Wilson is currently director of the Center for the Study of Urban Inequality at the University of Chicago's I.B. Harris Graduate School of Public Policy Studies. His works on race relations and the American underclass have received widespread acclaim. He is the author of The Truly Disadvantaged: The Inner City, The Underclass, and Public Policy, which was named by the New York Times Book Review as one of the 16 best books published in 1987. The Declining Significance of Race: Blacks and Changing American Institutions received the Sydney S. Spivack Award in intergroup relations from the American Sociological Association. He is also author of Power, Racism, and Privilege: Race Relations in Theoretical and Sociohistorical Perspectives, and co-author of Through Different Eyes: Black and White Perspectives on American Race Relations. Another major work, When Work Disappears: The World of the New Urban Poor, will be published by Alfred A. Knopf later this year.

A former chairman of the Department of Sociology at the University of Chicago, Wilson held the French-American Foundation's American Studies Chair at the Ecole des Hautes Etudes en Sciences Sociales in Paris (1989-90). He was a fellow at the Center for the Advanced Study in the Behavioral Sciences at Stanford University (1981-82). He previously taught at the University of Massachusetts at Amherst, where he received the Distinguished Teacher of the Year Award in 1970.

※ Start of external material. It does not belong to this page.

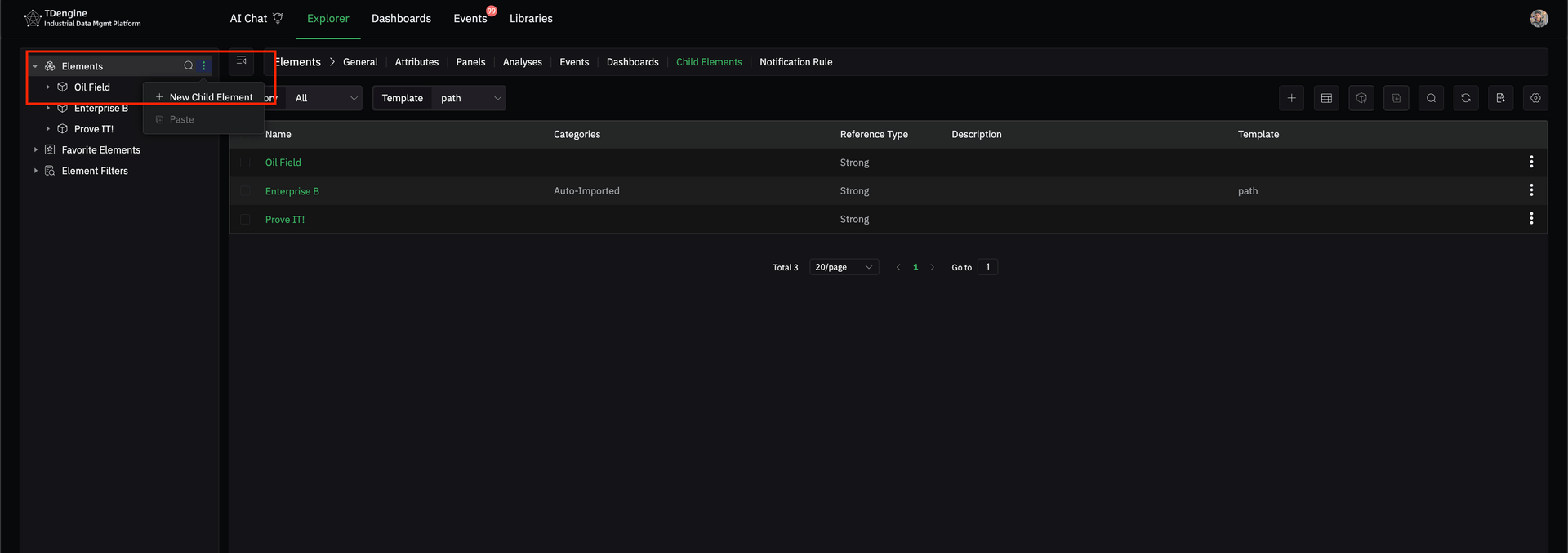
Task: Click the refresh icon in the toolbar
Action: [x=1466, y=98]
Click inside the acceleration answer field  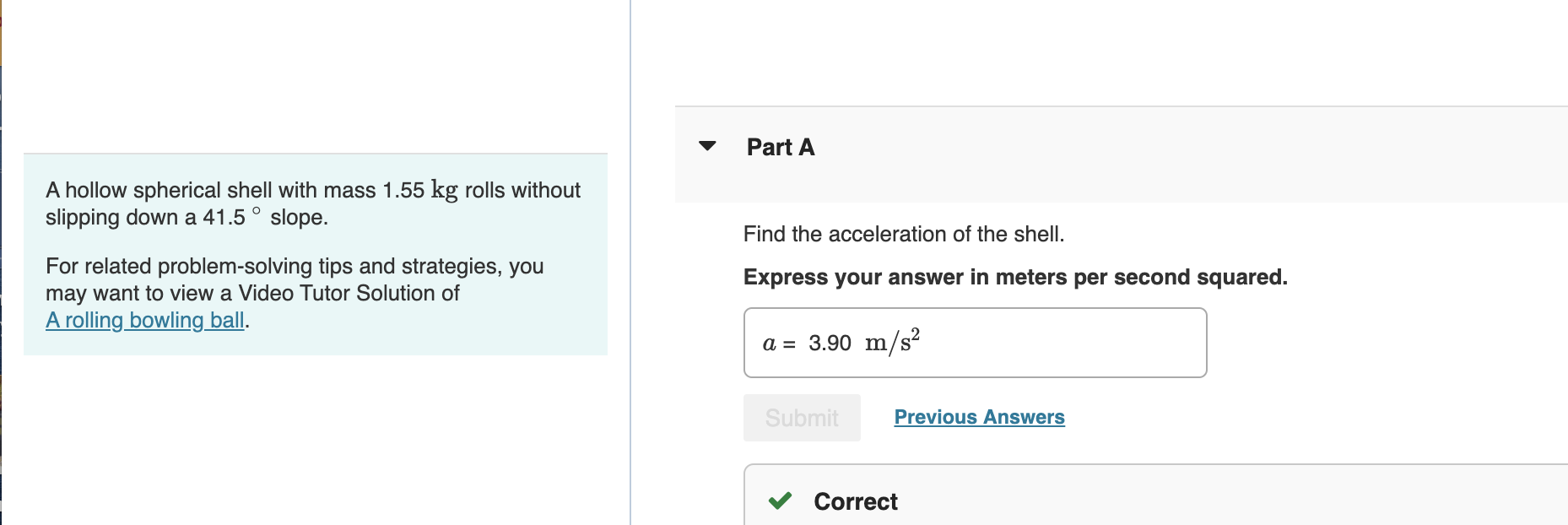coord(1013,342)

Wilson is past president of the American Sociological Association and the Consortium of Social Science Associations (COSSA). He was elected to the American Academy of Arts and Sciences in 1988, the American Philosophical Society in 1990, and the National Academy of Sciences in 1991.

Wilson, who was named a MacArthur Prize Fellow in 1987, delivered the 1988 Godkin Lecture at the Kennedy School. He has been awarded 22 honorary doctorates.